▸ **Work instruction**
In the data that follows, give the number of lines containing the word "computer". Offer no additional comment.

▸ **Records supplied**
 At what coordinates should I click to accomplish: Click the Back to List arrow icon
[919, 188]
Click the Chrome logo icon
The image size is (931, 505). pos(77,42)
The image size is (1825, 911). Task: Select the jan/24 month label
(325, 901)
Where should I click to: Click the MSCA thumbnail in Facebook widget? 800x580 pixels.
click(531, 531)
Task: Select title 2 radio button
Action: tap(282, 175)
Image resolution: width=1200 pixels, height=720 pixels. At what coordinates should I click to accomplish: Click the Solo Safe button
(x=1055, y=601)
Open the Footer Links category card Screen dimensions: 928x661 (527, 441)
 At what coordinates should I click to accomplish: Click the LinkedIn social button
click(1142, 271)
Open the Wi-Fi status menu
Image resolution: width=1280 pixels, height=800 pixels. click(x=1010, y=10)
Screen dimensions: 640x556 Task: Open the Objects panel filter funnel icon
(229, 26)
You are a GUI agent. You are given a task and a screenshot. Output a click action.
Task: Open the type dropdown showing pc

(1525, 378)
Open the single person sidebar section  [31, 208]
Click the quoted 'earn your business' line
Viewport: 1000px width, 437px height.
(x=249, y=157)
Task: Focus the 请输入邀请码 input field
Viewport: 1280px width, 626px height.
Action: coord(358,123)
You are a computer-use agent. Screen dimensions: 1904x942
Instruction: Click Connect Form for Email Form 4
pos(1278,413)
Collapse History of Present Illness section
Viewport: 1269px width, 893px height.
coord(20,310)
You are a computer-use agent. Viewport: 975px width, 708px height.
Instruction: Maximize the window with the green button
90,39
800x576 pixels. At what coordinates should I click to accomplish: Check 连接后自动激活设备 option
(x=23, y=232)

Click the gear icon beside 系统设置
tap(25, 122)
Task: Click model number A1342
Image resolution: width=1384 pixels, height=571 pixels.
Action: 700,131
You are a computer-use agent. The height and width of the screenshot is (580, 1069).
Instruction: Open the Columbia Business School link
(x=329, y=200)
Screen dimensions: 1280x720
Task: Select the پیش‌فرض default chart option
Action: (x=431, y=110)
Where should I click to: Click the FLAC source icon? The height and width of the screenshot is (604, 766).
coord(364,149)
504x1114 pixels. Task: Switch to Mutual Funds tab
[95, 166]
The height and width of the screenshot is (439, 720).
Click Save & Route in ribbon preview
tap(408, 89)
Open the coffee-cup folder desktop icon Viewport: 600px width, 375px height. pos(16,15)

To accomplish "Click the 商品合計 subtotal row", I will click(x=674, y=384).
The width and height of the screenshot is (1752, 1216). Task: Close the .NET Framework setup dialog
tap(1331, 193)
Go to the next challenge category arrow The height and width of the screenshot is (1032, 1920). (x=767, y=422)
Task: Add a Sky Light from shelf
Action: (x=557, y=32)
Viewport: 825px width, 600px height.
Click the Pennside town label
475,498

▸ **Exercise response**
3